Step 2: Have what I call, the “Kim Kardashian Conversation.” When you’re just a regular tween/teen, YOU DON’T BECOME POPULAR BY MAKING A SEX TAPE. You become the school floozy. I mean, you’re “popular,” but nobody wants to be you and you’re not a “sex symbol.” In real life, there’s nothing glamorous about gaining your popularity using pop culture’s methods and young ladies need to know this. They need to know that sexting, like Vanessa Hudgens and Rihanna have done and had those pics outed all over the ‘net is not cute or cool. Those two gals have PR people to spin and do damage control. Your daughter doesn’t. And she needs to know that.

Step 3: When I was a teenage boy trying to sew his oats, the thing I noticed most about “easy girls” was their lack of relationship with their fathers.
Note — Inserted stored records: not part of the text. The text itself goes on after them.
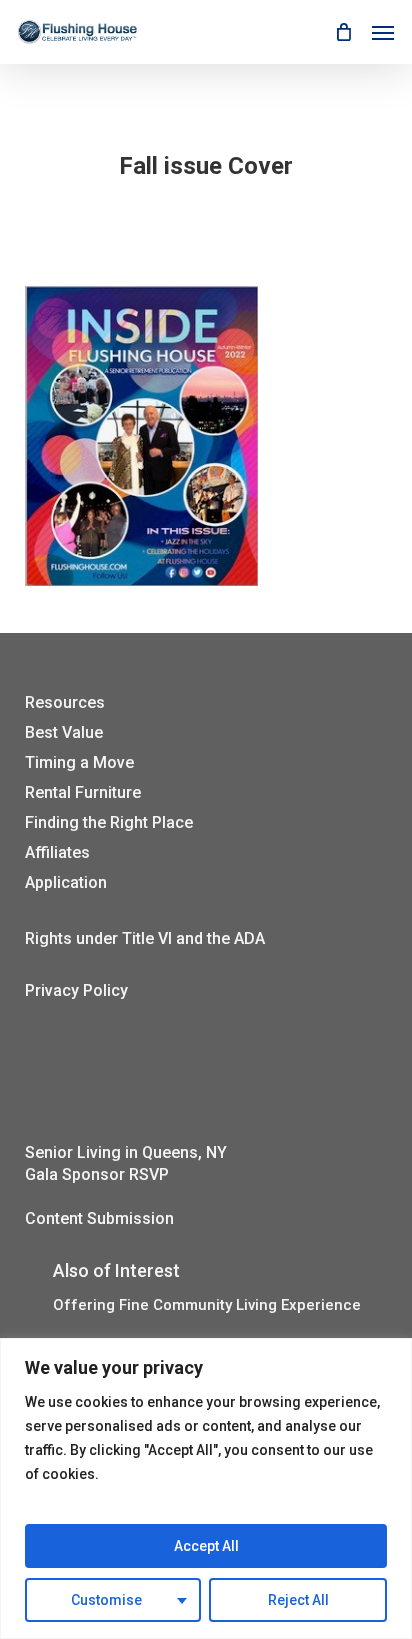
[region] (206, 1488)
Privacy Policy (76, 990)
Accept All (206, 1546)
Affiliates (57, 852)
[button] (383, 32)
Whether they had one in the home or not, the lack of a meaningful connection with him made them young ladies looking for love and approval from hormonally driven young men like me (and, maybe you) to fill the hole left by daddy. Don’t leave that hole in your daughter. I don’t care how old she is, lavish her with love, praise, appropriate affection and honesty. Complement her! Don’t tell her she’s pretty all the time, sometimes tell her she’s stunning and then watch the type of smile on her face that will light up the rest of the day for both of you. Complement her on how she puts together her outfits, picking out details like the fact that her earrings match her finger nail polish (ahem, this tip works for mom too!).

I think that’s enough to get you going for now. I’d love to hear from some of our awesome female audience and get your thoughts on this issue!